What a curious idea, this notion that God wrote and created our constitutional rights, when it is clear men wrote and created them, and did so for their own advantage, protecting their power and property, while denying power and property to others, namely women and the enslaved. Because God created these rights, the argument goes, because God endowed them, we cannot, we must not, challenge or change them.
But I see no divine hand in these laws, no motive of love, justice, or peace. I see only the guarding of power, privilege, and wealth, which in the past 232 years has been given to others only begrudgingly, never willingly, and almost never without the spilling of innocent blood. I see a very human document, not a divine declaration.
For if our rights were bestowed by God, and not created by men, they would be perfect, and would never need amended, yet we have amended them 27 times.
If our rights were bestowed by God, and not created by men, they would lead toward love and justice, and not division and rancor.
If the right to bear arms was bestowed by God, and not created by men, it would enhance life, not destroy it. It would bear the fruits of peace, righteousness, and mercy. Instead, its fruits are death and pain. Since the Sandy Hook mass shooting on December 14, 2012, when 20 children, 6&7 year-olds, were shot and killed, since that very day, more children have died from guns in America than American soldiers have died since 9/11.

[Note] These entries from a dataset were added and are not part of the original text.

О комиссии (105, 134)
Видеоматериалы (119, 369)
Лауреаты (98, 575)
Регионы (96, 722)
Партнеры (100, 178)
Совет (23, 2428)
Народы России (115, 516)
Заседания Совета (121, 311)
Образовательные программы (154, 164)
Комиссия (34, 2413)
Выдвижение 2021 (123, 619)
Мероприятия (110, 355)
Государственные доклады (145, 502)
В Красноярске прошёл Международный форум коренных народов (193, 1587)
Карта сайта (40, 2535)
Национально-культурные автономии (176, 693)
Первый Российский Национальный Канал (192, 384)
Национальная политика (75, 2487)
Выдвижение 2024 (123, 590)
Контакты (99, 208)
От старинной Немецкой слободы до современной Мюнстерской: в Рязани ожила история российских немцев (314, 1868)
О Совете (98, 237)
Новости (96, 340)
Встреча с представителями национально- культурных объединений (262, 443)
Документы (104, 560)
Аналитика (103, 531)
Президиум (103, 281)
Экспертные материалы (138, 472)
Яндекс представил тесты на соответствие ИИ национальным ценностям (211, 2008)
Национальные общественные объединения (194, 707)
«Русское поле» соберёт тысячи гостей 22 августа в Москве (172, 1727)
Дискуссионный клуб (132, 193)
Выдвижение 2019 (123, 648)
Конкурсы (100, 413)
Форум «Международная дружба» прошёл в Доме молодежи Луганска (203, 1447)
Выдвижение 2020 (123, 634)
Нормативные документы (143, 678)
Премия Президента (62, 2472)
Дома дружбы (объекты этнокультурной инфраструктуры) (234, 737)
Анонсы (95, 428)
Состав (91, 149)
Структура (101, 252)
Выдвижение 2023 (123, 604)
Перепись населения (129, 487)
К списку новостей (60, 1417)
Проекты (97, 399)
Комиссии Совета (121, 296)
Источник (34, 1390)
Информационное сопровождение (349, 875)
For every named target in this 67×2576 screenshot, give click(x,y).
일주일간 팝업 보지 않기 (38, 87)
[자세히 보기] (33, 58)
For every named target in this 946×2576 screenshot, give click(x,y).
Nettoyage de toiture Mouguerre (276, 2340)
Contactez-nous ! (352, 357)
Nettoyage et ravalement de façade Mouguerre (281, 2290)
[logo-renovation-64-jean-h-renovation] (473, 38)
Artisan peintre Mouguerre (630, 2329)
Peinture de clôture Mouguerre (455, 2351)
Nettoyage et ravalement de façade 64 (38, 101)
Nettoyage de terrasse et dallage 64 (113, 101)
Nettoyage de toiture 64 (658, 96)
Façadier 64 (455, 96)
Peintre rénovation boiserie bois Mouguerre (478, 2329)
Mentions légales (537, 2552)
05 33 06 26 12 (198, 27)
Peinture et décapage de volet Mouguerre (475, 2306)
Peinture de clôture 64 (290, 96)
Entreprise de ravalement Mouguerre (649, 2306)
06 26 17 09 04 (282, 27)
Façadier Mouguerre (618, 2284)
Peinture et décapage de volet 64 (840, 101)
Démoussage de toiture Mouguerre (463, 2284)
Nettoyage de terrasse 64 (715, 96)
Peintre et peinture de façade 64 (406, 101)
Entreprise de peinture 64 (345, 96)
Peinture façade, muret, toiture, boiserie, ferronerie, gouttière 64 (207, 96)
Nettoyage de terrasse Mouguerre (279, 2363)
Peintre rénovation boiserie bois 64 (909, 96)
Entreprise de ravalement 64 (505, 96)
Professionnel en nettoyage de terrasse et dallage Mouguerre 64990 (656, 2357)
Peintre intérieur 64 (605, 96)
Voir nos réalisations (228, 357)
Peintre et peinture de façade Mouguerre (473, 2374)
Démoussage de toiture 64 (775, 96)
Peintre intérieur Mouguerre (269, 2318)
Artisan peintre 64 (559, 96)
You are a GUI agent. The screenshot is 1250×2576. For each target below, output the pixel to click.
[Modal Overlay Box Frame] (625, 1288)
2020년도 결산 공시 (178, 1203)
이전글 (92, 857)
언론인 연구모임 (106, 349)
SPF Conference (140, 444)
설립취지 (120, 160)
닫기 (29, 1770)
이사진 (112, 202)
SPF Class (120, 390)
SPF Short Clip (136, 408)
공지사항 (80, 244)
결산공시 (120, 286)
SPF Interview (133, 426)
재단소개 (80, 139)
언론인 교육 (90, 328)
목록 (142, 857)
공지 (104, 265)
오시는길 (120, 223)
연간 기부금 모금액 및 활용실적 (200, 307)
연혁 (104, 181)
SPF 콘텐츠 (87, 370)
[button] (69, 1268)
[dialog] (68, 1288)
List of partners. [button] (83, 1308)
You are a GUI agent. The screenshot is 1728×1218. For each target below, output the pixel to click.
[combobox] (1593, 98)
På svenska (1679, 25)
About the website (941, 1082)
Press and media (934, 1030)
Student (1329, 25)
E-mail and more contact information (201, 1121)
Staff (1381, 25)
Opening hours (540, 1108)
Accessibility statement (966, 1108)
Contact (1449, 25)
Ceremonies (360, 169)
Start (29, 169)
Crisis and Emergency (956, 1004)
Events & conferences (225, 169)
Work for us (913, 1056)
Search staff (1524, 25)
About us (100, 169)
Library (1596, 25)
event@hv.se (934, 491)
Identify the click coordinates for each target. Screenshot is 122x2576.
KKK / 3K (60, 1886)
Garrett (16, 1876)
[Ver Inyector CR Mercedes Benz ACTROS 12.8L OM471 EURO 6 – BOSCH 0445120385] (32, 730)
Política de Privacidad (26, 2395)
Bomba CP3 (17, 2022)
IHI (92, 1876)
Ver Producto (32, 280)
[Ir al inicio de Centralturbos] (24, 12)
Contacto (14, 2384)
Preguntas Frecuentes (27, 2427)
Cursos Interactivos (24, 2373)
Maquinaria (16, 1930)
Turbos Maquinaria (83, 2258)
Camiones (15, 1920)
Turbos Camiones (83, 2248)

We must disabuse ourselves of the belief that rights are given to us by God. Rights and laws are the products of human minds, and are therefore a barometer of our moral development, so can and should be challenged and changed as we grow in understanding.
The only counter to bad theology is good theology. Since our leaders seem unable to do what is right, we must. This means countering the cancerous myth that guns and violence will deliver us from all evil. I was so pleased to learn that 700 Quakers gathered in London this week at the world’s largest gun fair. Along with 6,300 other people of faith, they blocked the entrance to the fair by lying down on the road, prohibiting entrance. I guess that’s what you call laying down on the job. The police tried to get the Quakers to move. I wish I had been there to see that. There’s nothing harder in the world than getting a Quaker to move when they don’t want to move. I could have saved the police a lot of trouble.
When we moved back to Danville, we got to know a man across the road who had all these guns. Dozens of them. One day he was telling me all about them. We were coming up on the year 2000 when everything was supposed to fail and America would become a dystopian nightmare. I asked him why he had all those guns and he said, “It’s going to get really bad. Neighbors will be busting down my doors to get what I have.”
I said, “I’m your neighbor, and I promise you, no matter how bad it gets, I won’t bust down your door.”
He died last month of cancer. But he stopped living long before that, enslaved by a fear that left no room for optimism, peace, or joy.
When I was a child,” the Apostle Paul said, “I spoke and thought and reasoned as a child, but when I grew up, I put away childish things.”
God, may we lay down its fears, our phobias, our childish ways, and arm ourselves instead with all that is lovely, holy, and good.